Problem ::
In the documentary review below, translate "Some objects are necessarily more complex." into Spanish.

Provided passage ::
** Begin **

Karim Rashid wears hot pink glasses, thick rims glowing under the glare of the light. “There were always objects in my life that I was really in love with. When I was depressed as a teenager, I would just look at the alarm clock next to my bed and feel better instantly,” he says. His passion is universal among the industrial designers of Objectified. A feature-length documentary directed by Gary Hustwit, this ambitious piece explores our relationship with manufactured objects — from toothbrushes to chairs, vacuums to Macs.
In the span of an hour and a half, a dizzying cast of personalities and designers weigh in — too many to account for — and drop such a multiplicity of ideas that viewers may be left staggered and confused. Put it this way — you will never look at your iPhone the same way. Or computers. Or toothpicks.
The theme of simplicity returns throughout. “Good design is as little design as possible,” we are told. And the unfailing motto of the industrial designer? “Remove, remove, remove”. Far from a celebration of aesthetic innovation, or artistic virtuosity, the documentary shows how the most simple objects of everyday experience are as much a product of creativity as any ornate museum piece.
Some objects are necessarily more complex. Apple designer Jonathan Ive provides a glimpse into the computer design lab. The interview is shrouded in a sense of the illicit — Apple, the technological giant of the business world, laid out at its barest, most fundamental development stages. Ive’s eyes brighten as he discusses keyboards, and the designer’s drive to eliminate extraneous parts. (Somewhere, teenage Mac protégés are squealing in delight).

** End **

Stored data ::
** Begin **

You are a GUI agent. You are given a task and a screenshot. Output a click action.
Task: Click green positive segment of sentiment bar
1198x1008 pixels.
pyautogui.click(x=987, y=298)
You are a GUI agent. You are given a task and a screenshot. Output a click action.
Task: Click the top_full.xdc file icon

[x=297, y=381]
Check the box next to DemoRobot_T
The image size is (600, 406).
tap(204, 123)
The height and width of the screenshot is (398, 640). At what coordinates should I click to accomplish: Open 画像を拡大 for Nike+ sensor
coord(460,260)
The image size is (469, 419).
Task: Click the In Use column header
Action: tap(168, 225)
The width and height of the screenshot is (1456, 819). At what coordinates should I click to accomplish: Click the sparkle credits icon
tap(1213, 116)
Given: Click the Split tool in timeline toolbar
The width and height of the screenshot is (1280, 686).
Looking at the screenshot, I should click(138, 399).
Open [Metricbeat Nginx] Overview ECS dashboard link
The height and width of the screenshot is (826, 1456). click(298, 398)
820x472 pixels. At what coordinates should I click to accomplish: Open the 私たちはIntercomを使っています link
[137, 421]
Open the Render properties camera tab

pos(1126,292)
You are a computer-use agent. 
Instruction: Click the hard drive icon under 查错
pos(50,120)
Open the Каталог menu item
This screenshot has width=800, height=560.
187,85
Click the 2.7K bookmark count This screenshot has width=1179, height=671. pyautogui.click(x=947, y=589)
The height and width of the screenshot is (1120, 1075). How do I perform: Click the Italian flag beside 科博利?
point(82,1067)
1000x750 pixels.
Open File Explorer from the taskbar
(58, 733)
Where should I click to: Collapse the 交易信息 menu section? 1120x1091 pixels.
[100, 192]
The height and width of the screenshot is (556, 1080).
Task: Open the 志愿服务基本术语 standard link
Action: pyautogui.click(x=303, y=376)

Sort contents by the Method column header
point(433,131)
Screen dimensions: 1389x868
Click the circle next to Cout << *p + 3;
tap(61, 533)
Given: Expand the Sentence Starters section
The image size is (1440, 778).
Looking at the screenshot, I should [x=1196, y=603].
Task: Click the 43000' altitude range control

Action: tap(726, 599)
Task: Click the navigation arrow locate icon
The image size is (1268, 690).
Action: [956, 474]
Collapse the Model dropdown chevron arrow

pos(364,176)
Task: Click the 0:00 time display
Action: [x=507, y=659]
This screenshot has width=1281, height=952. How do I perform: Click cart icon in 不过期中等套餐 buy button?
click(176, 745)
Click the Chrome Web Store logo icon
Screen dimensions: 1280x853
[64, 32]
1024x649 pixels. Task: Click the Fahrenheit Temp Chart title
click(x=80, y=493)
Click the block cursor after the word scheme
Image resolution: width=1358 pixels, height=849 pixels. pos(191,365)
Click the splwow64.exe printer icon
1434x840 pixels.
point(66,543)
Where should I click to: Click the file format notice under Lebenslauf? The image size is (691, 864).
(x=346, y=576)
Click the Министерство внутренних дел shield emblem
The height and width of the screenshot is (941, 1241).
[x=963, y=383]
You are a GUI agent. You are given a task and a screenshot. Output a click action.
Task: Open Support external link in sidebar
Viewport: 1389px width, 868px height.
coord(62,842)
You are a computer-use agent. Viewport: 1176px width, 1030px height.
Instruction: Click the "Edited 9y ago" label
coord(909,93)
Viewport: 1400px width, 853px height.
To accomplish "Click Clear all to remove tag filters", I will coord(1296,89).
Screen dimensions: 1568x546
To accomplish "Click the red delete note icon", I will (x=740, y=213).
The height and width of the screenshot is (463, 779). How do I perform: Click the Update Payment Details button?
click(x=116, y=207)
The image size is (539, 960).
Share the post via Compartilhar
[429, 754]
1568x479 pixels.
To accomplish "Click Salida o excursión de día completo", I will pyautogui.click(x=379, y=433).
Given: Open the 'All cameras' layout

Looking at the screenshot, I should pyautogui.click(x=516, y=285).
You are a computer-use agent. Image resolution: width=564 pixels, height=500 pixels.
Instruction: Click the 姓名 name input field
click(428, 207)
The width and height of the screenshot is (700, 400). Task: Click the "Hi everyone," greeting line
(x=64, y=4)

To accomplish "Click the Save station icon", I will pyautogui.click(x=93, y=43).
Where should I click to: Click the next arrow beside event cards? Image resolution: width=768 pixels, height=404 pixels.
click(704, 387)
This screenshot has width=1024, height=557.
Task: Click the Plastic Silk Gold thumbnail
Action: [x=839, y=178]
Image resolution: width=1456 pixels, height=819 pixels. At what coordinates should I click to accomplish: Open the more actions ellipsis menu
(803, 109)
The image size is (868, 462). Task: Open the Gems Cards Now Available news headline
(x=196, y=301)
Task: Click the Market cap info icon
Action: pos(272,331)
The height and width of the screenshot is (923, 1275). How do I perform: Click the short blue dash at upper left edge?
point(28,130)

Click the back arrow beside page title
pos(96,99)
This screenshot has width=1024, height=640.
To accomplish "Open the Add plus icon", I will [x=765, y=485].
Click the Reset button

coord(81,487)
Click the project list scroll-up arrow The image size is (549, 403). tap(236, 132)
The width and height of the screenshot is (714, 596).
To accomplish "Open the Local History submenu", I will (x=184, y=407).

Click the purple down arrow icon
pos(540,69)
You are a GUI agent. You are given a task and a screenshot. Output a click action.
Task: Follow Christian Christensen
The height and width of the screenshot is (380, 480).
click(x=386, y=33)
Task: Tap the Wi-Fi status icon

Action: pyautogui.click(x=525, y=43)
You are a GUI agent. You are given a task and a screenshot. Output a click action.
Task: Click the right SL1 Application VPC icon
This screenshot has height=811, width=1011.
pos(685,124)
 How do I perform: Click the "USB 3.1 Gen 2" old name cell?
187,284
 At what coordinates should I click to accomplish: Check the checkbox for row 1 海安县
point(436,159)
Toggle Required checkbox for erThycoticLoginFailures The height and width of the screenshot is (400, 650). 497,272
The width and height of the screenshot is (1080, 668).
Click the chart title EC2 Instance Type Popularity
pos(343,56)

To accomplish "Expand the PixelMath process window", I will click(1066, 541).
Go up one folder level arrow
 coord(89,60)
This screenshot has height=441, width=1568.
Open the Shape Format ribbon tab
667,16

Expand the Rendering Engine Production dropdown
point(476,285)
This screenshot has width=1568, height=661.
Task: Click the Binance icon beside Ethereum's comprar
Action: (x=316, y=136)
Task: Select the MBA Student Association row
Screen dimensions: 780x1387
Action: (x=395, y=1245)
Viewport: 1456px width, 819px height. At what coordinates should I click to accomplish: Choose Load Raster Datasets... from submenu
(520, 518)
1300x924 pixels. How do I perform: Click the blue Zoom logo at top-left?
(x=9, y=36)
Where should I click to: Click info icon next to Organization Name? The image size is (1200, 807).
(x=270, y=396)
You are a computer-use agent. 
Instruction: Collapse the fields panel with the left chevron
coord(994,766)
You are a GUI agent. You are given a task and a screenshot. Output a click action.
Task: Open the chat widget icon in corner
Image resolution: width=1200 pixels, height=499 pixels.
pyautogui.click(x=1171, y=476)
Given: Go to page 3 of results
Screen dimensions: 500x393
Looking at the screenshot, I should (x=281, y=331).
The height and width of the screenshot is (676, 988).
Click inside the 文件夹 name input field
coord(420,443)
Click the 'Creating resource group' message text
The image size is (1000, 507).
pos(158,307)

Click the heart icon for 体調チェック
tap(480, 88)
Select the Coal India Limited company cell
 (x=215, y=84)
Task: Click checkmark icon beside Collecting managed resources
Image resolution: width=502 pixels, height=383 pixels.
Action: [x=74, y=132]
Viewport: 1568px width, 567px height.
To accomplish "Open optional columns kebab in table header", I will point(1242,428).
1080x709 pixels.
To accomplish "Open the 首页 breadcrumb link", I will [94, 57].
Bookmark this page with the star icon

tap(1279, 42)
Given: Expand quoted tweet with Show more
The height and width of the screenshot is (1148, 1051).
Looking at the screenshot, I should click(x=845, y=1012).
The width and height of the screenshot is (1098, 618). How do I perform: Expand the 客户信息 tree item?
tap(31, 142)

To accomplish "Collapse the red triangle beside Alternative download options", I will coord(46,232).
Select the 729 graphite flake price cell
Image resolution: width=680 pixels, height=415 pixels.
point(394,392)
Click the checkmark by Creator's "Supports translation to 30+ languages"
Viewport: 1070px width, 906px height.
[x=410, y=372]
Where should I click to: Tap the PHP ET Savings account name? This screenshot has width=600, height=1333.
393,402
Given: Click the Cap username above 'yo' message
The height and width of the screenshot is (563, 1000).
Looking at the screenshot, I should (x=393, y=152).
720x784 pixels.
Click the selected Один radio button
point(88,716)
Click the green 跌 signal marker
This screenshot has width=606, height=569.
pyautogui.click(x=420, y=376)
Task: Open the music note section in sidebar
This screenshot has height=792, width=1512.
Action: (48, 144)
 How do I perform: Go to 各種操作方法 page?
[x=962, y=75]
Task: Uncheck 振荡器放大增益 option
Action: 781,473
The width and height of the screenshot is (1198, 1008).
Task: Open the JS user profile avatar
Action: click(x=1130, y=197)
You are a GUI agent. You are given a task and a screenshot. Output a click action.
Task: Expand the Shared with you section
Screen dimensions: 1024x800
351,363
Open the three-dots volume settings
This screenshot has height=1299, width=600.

** End **

Written reply ::
Algunos objetos son necesariamente más complejos.